As birth rates continue to decline in Cuba, officials in the country are expanding leave policies not just to new moms and dads, but to grandparents, as well — in hopes of triggering a baby boom.
With nearly 20 percent of the population over the age of 60, according to the official Cuban Communist Party newspaper Granma, officials are scrambling to find a fix that will increase birth rates — a problem that’s plagued Cuba for more than 30 years.
“The overall fertility rate for more than three decades has not surpassed the 2.1 children per woman necessary to ensure adequate population replacement,” Granma reported earlier this month.
The Washington Post attributed this to “a combination of effective socialist medical care and a dysfunctional state-run economy.” Cuba’s healthcare system makes contraception easily available, while at the same time many women don’t have the means to support children, the Post said.
Cuban officials said the new policy targets Cuba’s “high level of population aging” while also “encouraging a greater birth rate in the immediate term,” Granma reported. By extending leave benefits to grandparents, officials hope to help alleviate the stress of returning to work for new moms and dads.
“It will be possible for working maternal or paternal grandparents to take charge of the care of the child until the age of one and receive the corresponding social security benefit of 60 percent of their average monthly salary over the past 12 months – a benefit previously only extended to fathers,” Granma reported.

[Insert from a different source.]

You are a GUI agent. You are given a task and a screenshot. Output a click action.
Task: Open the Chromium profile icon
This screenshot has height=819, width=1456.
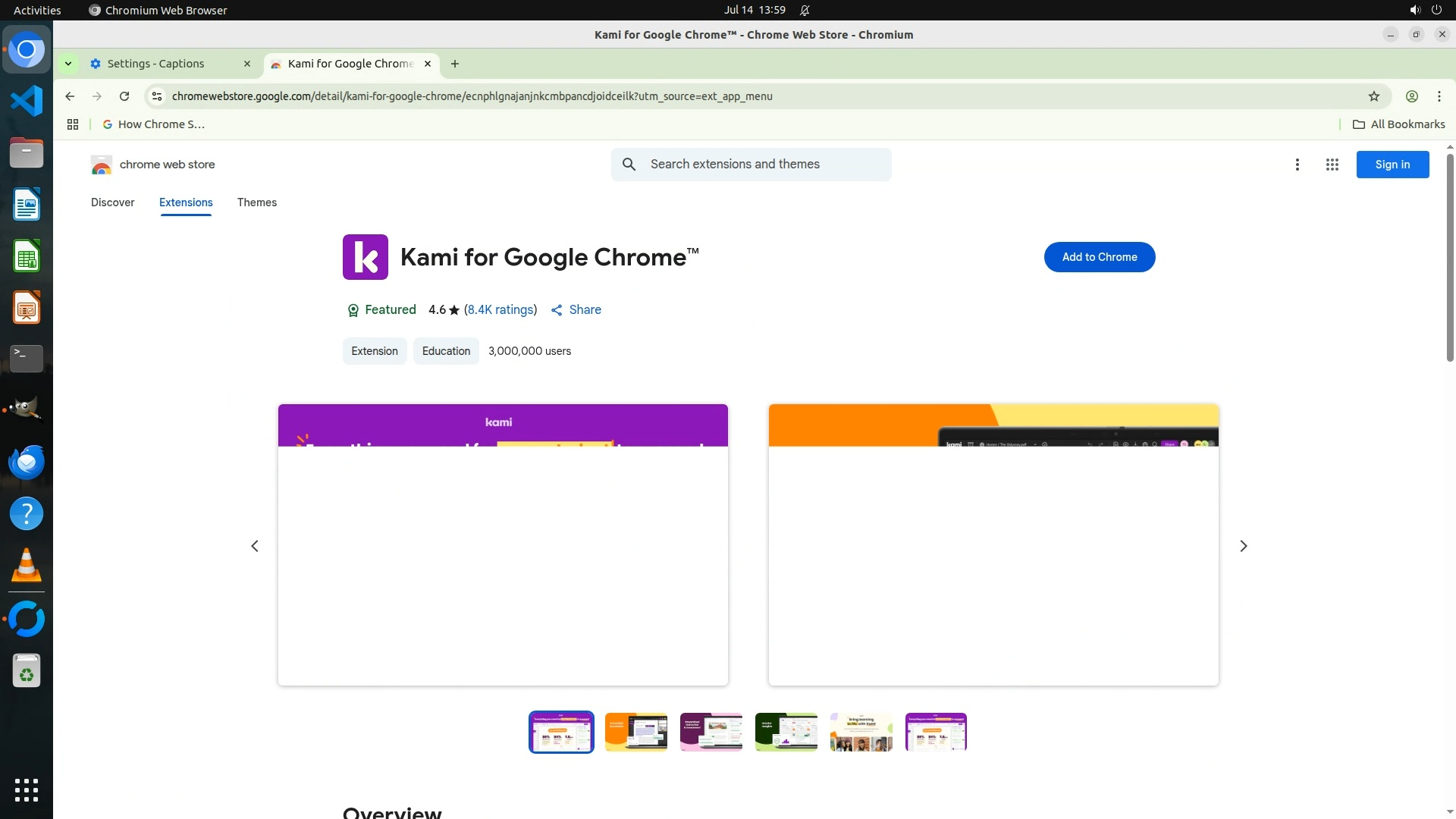click(x=1411, y=96)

Other benefits of the policy include reduced daycare costs for parents with more than one child, and tax breaks for women who work in the private sector.
“The island already has one of the most generous parental leave policies in the Americas, allowing mothers and fathers to take more than a year off from work at partial pay,” the Post noted.
Cuba isn’t the first country to make these types of child care leave policies available to grandparents. In 2015, the United Kingdom expanded their parental leave policy to grandparents.
The benefits to grandparents go beyond the policy. A study, published last year, found that grandparents who cared for their grandchildren lived roughly five years longer than those who did not.